= Robert Thorne (typographer) =

British type founder and typographer

Robert Thorne (1754 – 11 March 1820) was a British type founder and typographer. An apprentice to Thomas Cottrell, who had been an employee of William Caslon, Thorne later acquired Cottrell's type foundry. He was successful in business and left a fortune of £25,000 on his death in 1820. (Note: Source is Nicolete Gray (1977), but she does not list her source.) Thorne is buried at Holloway Road Cemetery, where his tomb is extant.
==Career==
The beginning of Thorne's independent career is not certain; he was recorded as a typefounder in 1785, the year Cottrell died, but is only recorded as having purchased Cottrell's foundry in 1794. His first specimen appeared the same year. Thorne was based at first No. 6 and then No. 11 Barbican; in 1799 he was recorded as living at Church Street, Hackney. In 1802 he moved premises to a former brewery in Fann Street, Aldersgate, which became known as the Fann Street Foundry. He was recorded as a member of the London Society of Master Letter-Founders, a trade association and cartel, from 1809 onwards. (Note: The society minuted approaching him for membership in 1803 but may have been inoperative between then and 1809, when its minute book resumes recording meetings and Thorne is recorded as a member.) In 1817-8 Thorne considered retiring (according to Talbot Baines Reed, whose family later took over his company, he was in poor health), and offered his business for sale for £8,000 but could not find a buyer. On his death the business was auctioned as a single concern, (Note: According to Reed's auction catalogue, on 21 June 1820 at Garraway's Coffee House, with the auction beginning at 12pm.) and bought by William Thorowgood, the co-proprietor of a pump company (according to Reed "with the proceeds, it is said, of a fortunate draw in one of the State Lotteries").

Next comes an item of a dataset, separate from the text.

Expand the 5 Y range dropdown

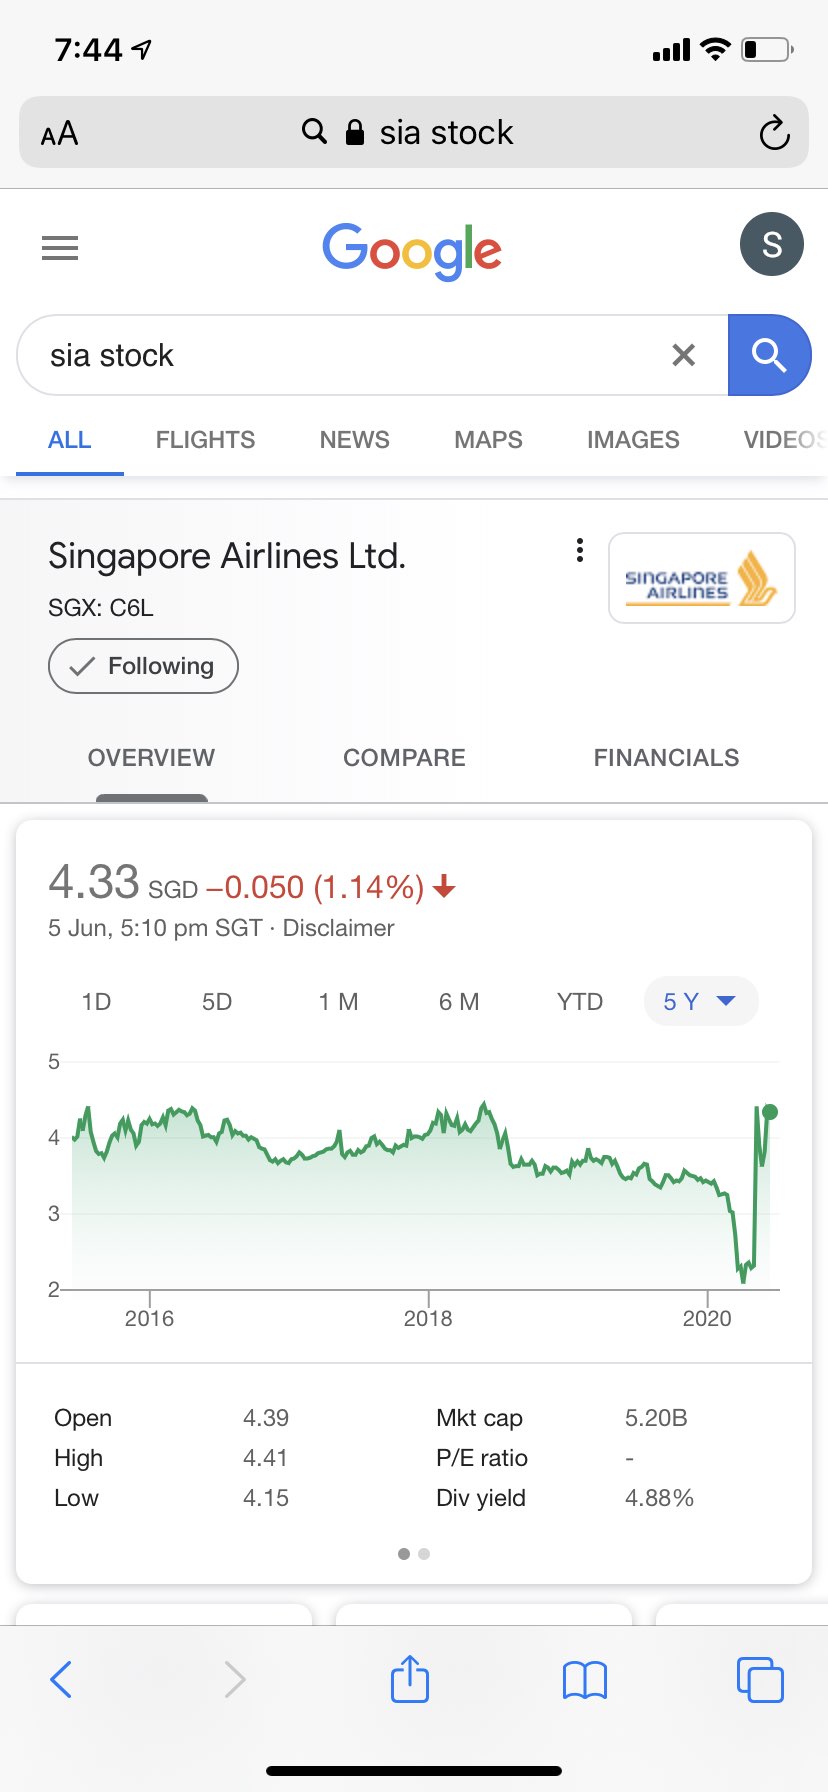(x=700, y=1002)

Contemporary sources credit Thorne with introducing the fat face display typefaces that came to dominate poster design from around 1810 onwards, although a lack of typeface specimen books from the period, both from Thorne and from his competitors, make this hard to confirm. According to Thomas Curson Hansard (1825), "the extremely bold and fat letter, now prevalent in job-printing, owes its introduction principally to Mr. Thorne, a spirited and successful letter-founder" and according to William Savage (1822) he "has been principally instrumental in the revolution that has taken place in Posting Bills by the introduction of fat types." Reed wrote that his early types shown in 1798 formed a specimen that is "indeed one of the most elegant of which that famous decade can boast. For lightness, grace and uniformity [it] excels that of almost all his competitors" but that his later typefaces were "exceedingly thick and fat". No full specimen of Thorne's survives for the last decade of his career, although in Reed's view Thorowgood's of 1821 "may be taken as representing the contents of the foundry pretty much as Thorne left it" with some additions; Reed published a summary of a sale catalogue, since lost.

In the early twentieth century several writers on printing enthusiastically rated Thorne as the villain who ruined the art of printing in England: Daniel Berkeley Updike wrote that his 1803 specimen showcased "the vilest form of type invented–up to that time" and it "should be looked at as a warning of what fashion can make men do" and Stanley Morison that he "all but sent printing to perdition at one stroke". More recent writers, such as Nicolete Gray and Paul Barnes, have simultaneously been more complimentary towards his work and cautioned that limited documentation means that his supposed impact on printing trends cannot be confirmed.